__WHAT IS EXPECTED__
What is needed is an exact retyping of the records below, from the first line through the line that contains "Given: Toggle the USMLE checkmark".

__RECORDS SUPPLIED__
↓
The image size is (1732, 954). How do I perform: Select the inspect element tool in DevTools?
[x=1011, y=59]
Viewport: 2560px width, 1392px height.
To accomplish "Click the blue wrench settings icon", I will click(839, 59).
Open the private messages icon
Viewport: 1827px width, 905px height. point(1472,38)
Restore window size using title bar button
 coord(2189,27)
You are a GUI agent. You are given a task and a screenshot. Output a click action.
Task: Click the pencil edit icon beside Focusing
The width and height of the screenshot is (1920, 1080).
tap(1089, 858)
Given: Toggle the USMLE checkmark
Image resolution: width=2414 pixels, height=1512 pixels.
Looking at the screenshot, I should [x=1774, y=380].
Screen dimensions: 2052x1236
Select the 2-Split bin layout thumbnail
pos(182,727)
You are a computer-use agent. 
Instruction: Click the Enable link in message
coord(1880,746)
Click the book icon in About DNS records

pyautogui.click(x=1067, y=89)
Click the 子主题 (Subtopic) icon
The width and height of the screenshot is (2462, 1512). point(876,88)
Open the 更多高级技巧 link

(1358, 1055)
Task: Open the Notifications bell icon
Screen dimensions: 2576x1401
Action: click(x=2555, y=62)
↑
__RESULT OF THE TASK__
The image size is (1732, 954). How do I perform: Select the inspect element tool in DevTools?
[x=1011, y=59]
Viewport: 2560px width, 1392px height.
To accomplish "Click the blue wrench settings icon", I will click(839, 59).
Open the private messages icon
Viewport: 1827px width, 905px height. point(1472,38)
Restore window size using title bar button
 coord(2189,27)
You are a GUI agent. You are given a task and a screenshot. Output a click action.
Task: Click the pencil edit icon beside Focusing
The width and height of the screenshot is (1920, 1080).
tap(1089, 858)
Given: Toggle the USMLE checkmark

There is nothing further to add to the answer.